--- WORK TASK ---
Everything in the records below must be repeated exactly, except the pictures.

== Segment start ==

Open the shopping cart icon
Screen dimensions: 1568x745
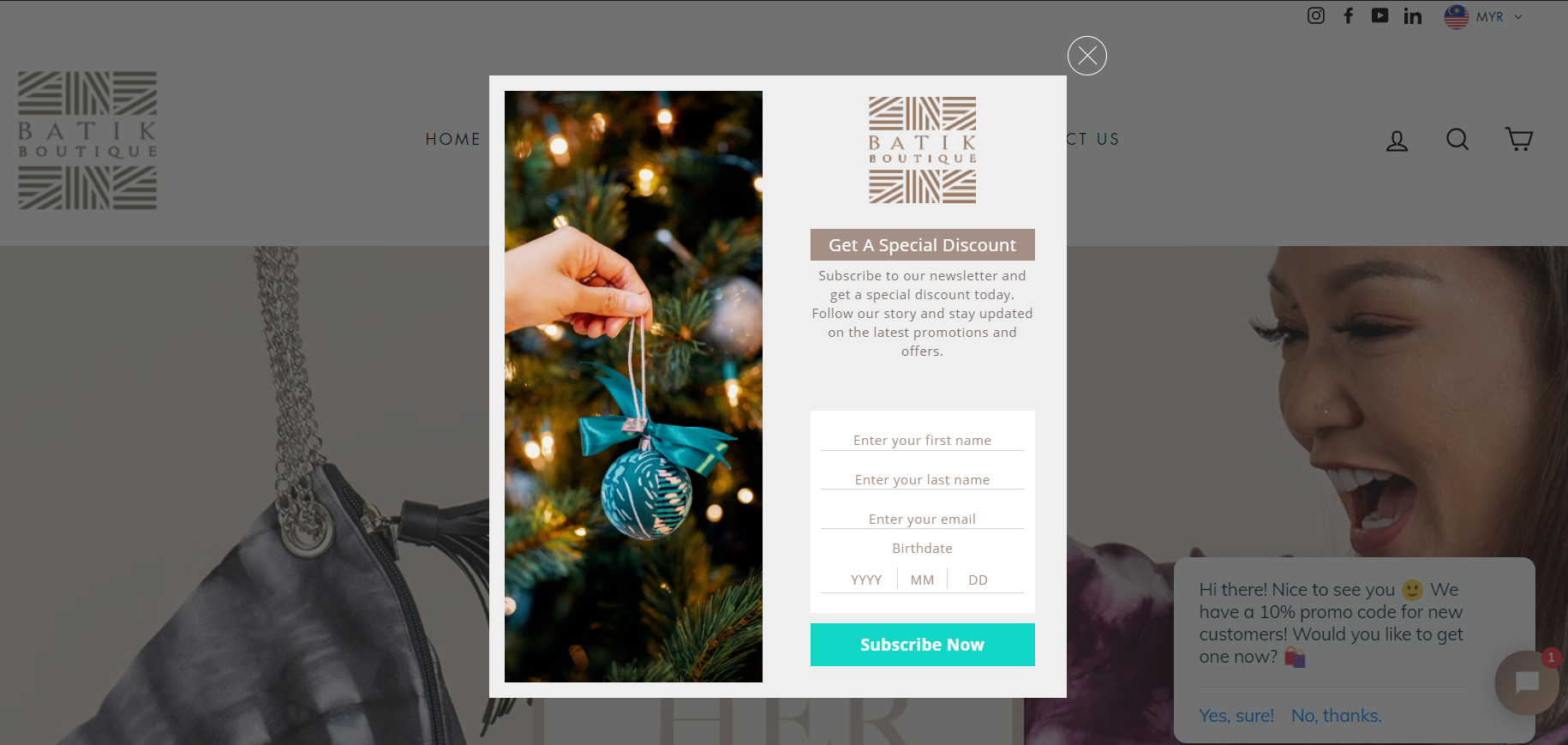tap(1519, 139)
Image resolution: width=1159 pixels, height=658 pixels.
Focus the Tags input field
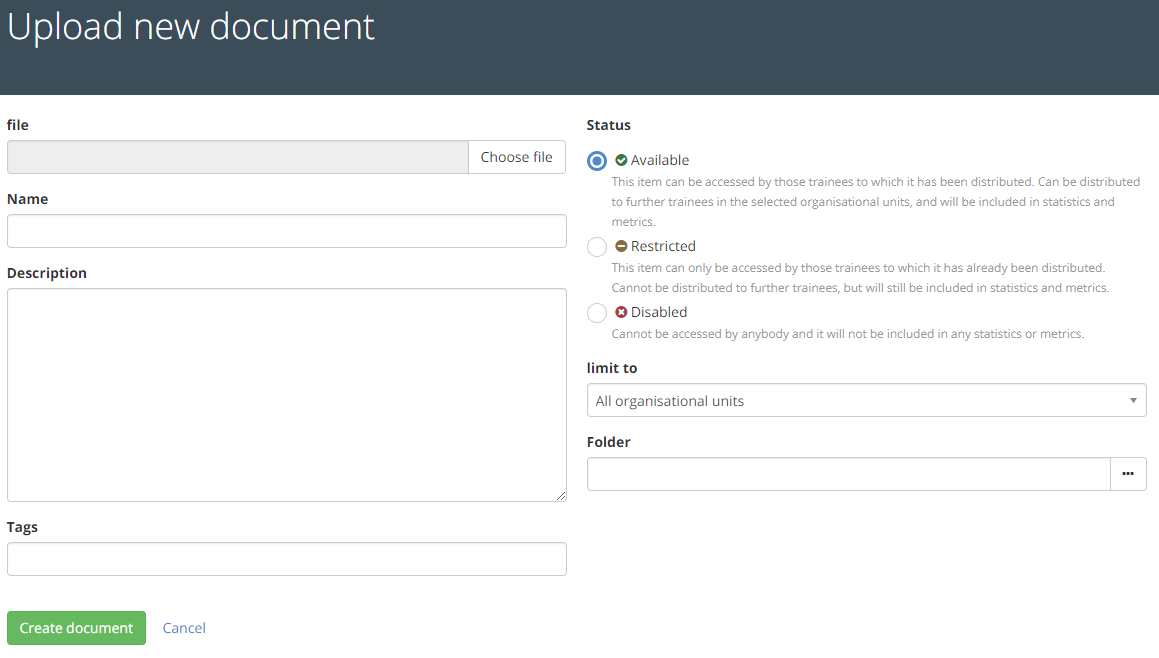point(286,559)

== Segment end ==

--- SOLUTION FOR THIS TASK ---
Open the shopping cart icon
Screen dimensions: 1568x745
tap(1519, 139)
Image resolution: width=1159 pixels, height=658 pixels.
Focus the Tags input field
point(286,559)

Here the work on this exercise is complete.